BGH, 19.05.2010 - I ZR 140/08 - Anwendbarkeit der Vorschrift des § 174 S. 1 BGB auf die wettbewerbsrechtliche Abmahnung bei derselbigen Verbundenheit mit einem Angebot zum Abschluss eines Unterwerfungsvertrages; Begründung der für den Unterlassungsanspruch nach § 8 Abs. 1 S. 2 Gesetz gegen den unlauteren Wettbewerb (UWG) erforderlichen Erstbegehungsgefahr durch eine in einer Werbeanzeige enthaltenen Ankündigung der Vereinbarung eines mit § 475 Abs. 1 S. 1 BGB nicht in Einklang stehenden Gewährleistungsausschlusses; Geschäftsgebühr eines Rechtsanwaltes für eine wettbewerbsrechtliche Abmahnung

Bundesgerichtshof
Urt. v. 19.05.2010, Az.: I ZR 140/08
Gericht: BGH
Entscheidungsform: Urteil
Datum: 19.05.2010
Referenz: JurionRS 2010, 25557
Aktenzeichen: I ZR 140/08
 

Verfahrensgang:

vorgehend:

LG Münster - 30.01.2008 - AZ: 16 O 509/07

OLG Hamm - 17.07.2008 - AZ: 4 U 60/08

Fundstellen:

AnwBl 2010, 879-880

BB 2010, 2705

DAR 2010, 704

GRUR 2010, 1120-1122 "Vollmachtsnachweis"

GRUR-Prax 2010, 517

K&R 2010, 809-811

MDR 2011, 247-248

Mitt. 2010, 589 "Vollmachtsnachweis"

MMR 2011, 138-140

NJW-RR 2011, 335-338

RVG prof 2010, 206

RVGreport 2010, 456-457

WRP 2010, 1495-1498 "Wettbewerbsrecht / Bürgerliches Recht: Vollmachtsnachweis"

ZIP 2010, 2264

Verfahrensgegenstand:

Vollmachtsnachweis

Amtlicher Leitsatz:

  1. a)

    Die Vorschrift des § 174 Satz 1 BGB ist auf die wettbewerbsrechtliche Abmahnung nicht anwendbar, wenn die Abmahnung mit einem Angebot zum Abschluss eines Unterwerfungsvertrages verbunden ist.

  2. b)

    Enthält eine Werbeanzeige die Ankündigung der Vereinbarung eines Gewährleistungsausschlusses, der mit § 475 Abs. 1 Satz 1 BGB nicht in Einklang steht, begründet dies die für einen Unterlassungsanspruch nach § 8 Abs. 1 Satz 2 UWG erforderliche Erstbegehungsgefahr für einen Verstoß nach §§ 3, 4 Nr. 11 UWG i.V.m. §§ 437, 475 Abs. 1 Satz 1 BGB.

  3. c)

    Der Rechtsanwalt erhält in einem durchschnittlichen Fall für eine wettbewerbsrechtliche Abmahnung eine Geschäftsgebühr nach Nr. 2300 RVG VV nicht unterhalb einer 1,3-fachen Gebühr.

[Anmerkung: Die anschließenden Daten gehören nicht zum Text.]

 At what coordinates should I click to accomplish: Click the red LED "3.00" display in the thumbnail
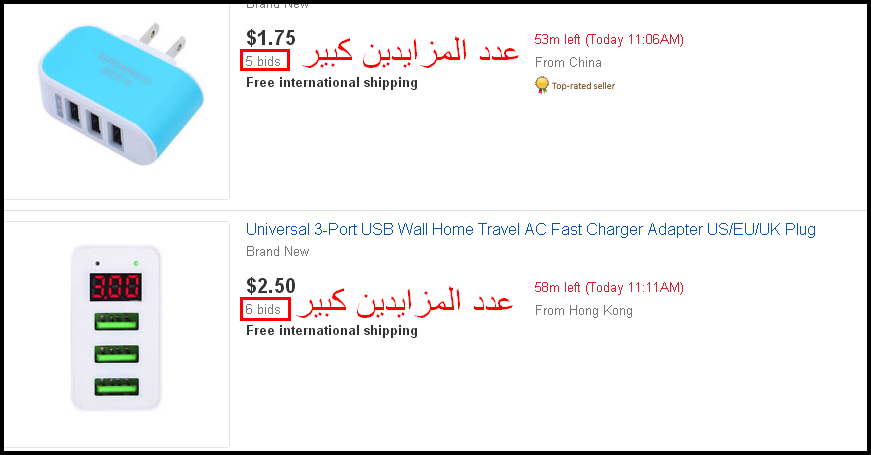click(115, 289)
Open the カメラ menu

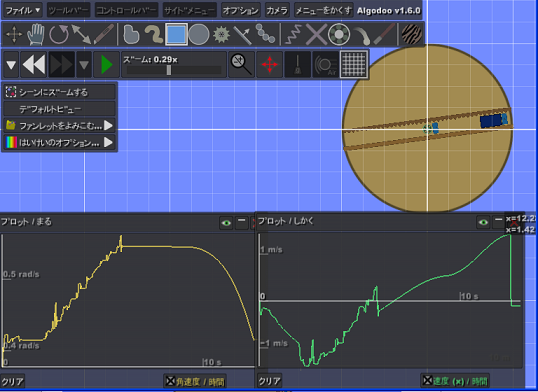point(277,11)
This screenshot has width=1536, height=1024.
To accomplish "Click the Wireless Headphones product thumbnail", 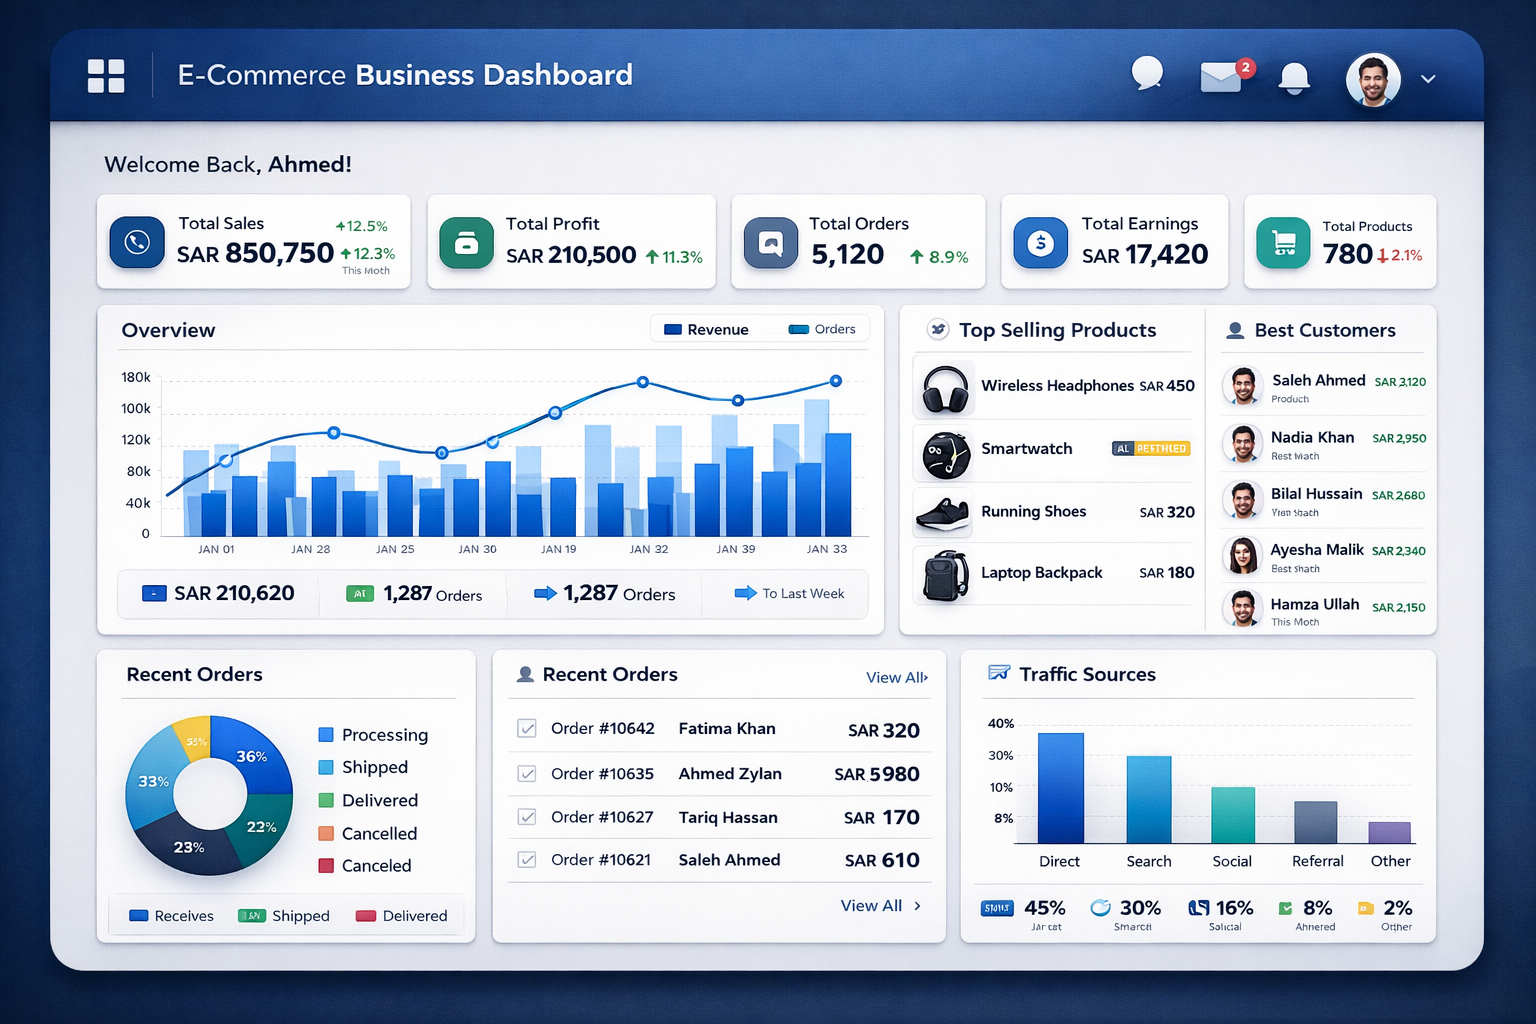I will tap(943, 388).
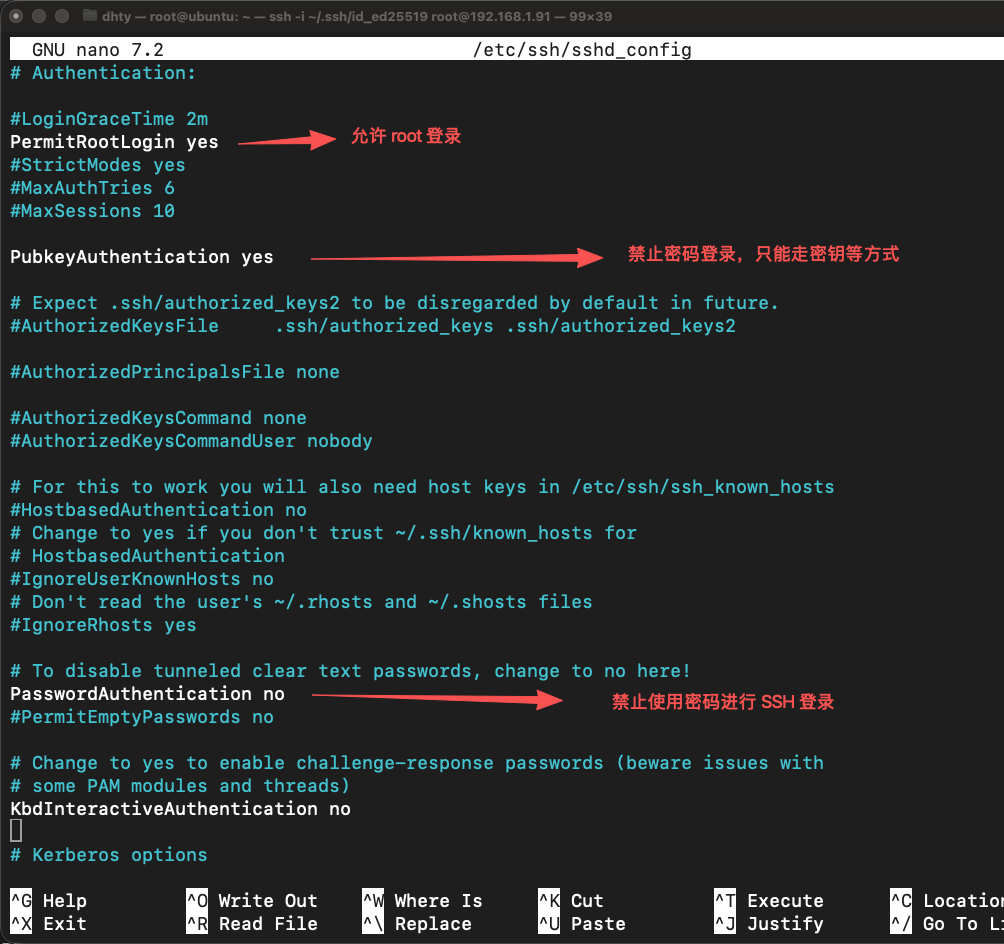Click the "no" value of PasswordAuthentication
Screen dimensions: 1004x944
[x=273, y=694]
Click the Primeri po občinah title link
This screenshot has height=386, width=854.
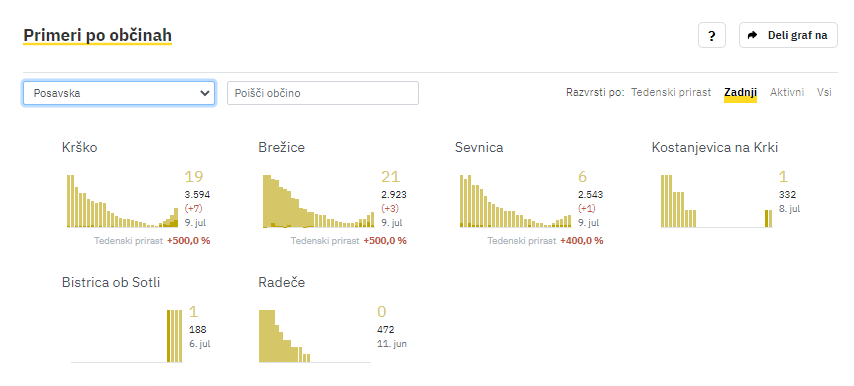coord(97,35)
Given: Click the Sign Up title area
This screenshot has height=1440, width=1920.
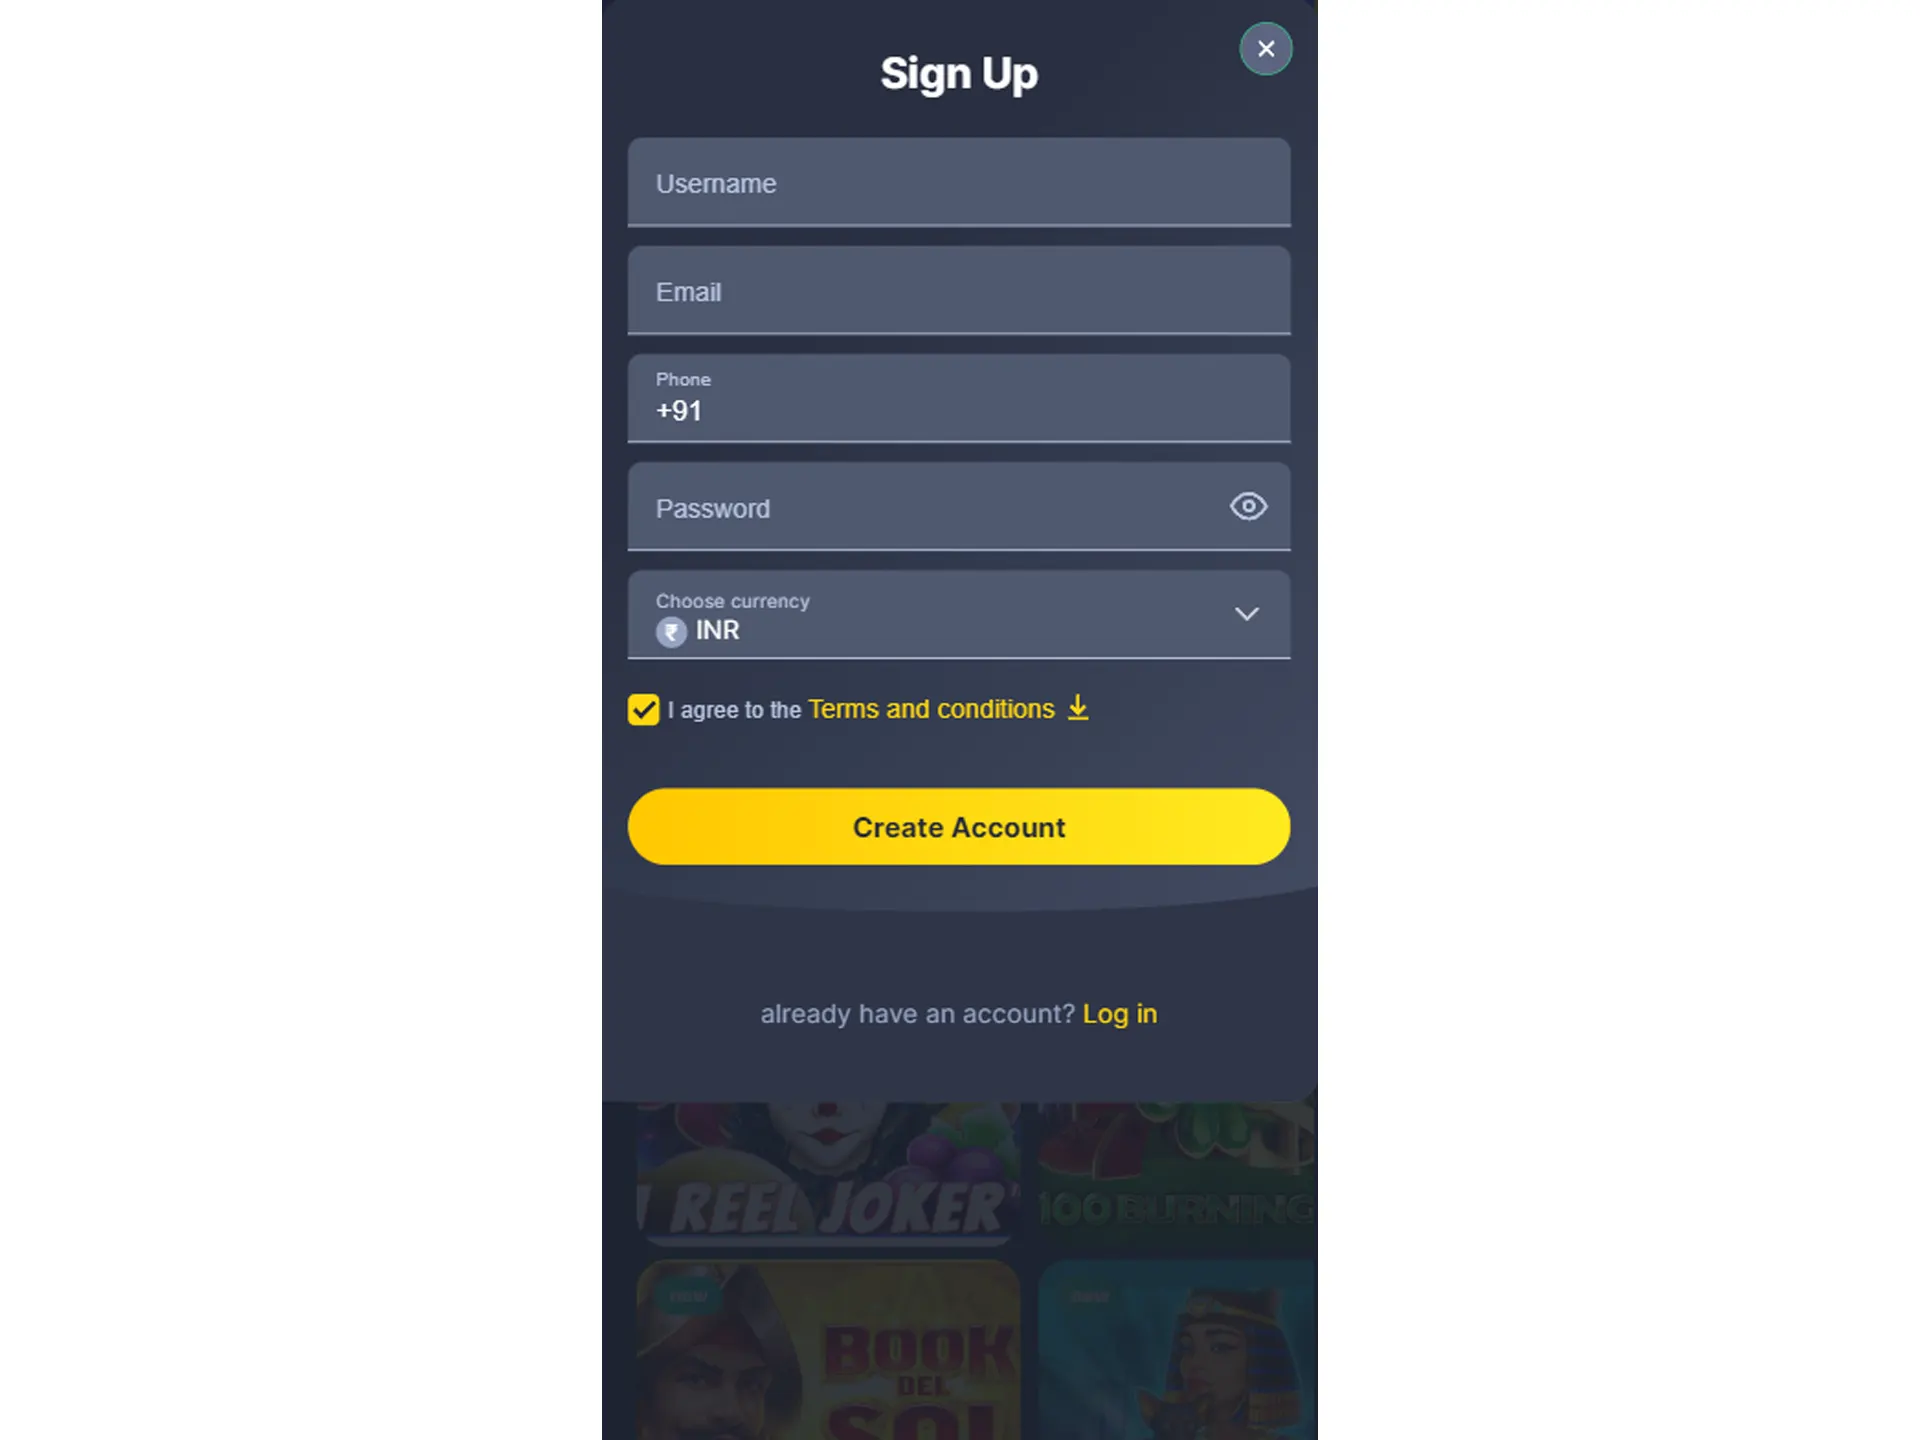Looking at the screenshot, I should [958, 73].
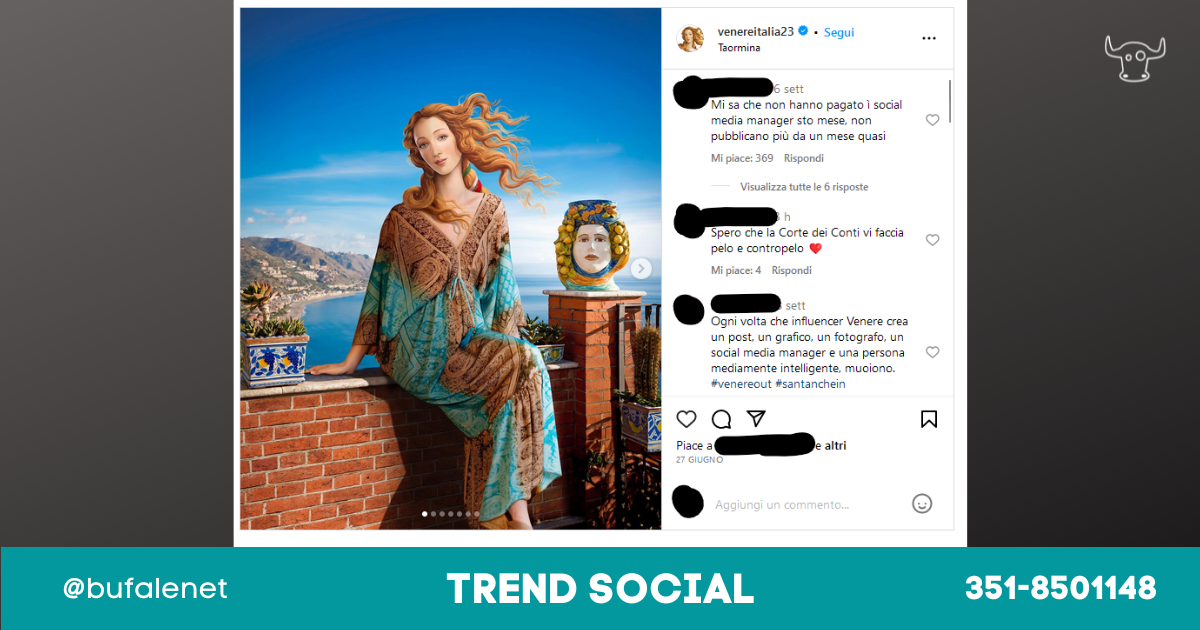The width and height of the screenshot is (1200, 630).
Task: Open the three-dot more options menu
Action: pyautogui.click(x=929, y=38)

Der I. Zivilsenat des Bundesgerichtshofs hat
auf die mündliche Verhandlung vom 19. Mai 2010
durch
den Vorsitzenden Richter Prof. Dr. Bornkamm und
die Richter Prof. Dr. Büscher, Dr. Schaffert, Dr. Kirchhoff und Dr. Koch
für Recht erkannt:

Tenor:

Die Revision gegen das Urteil des 4. Zivilsenats des Oberlandesgerichts Hamm vom 17. Juli 2008 wird auf Kosten des Beklagten zurückgewiesen.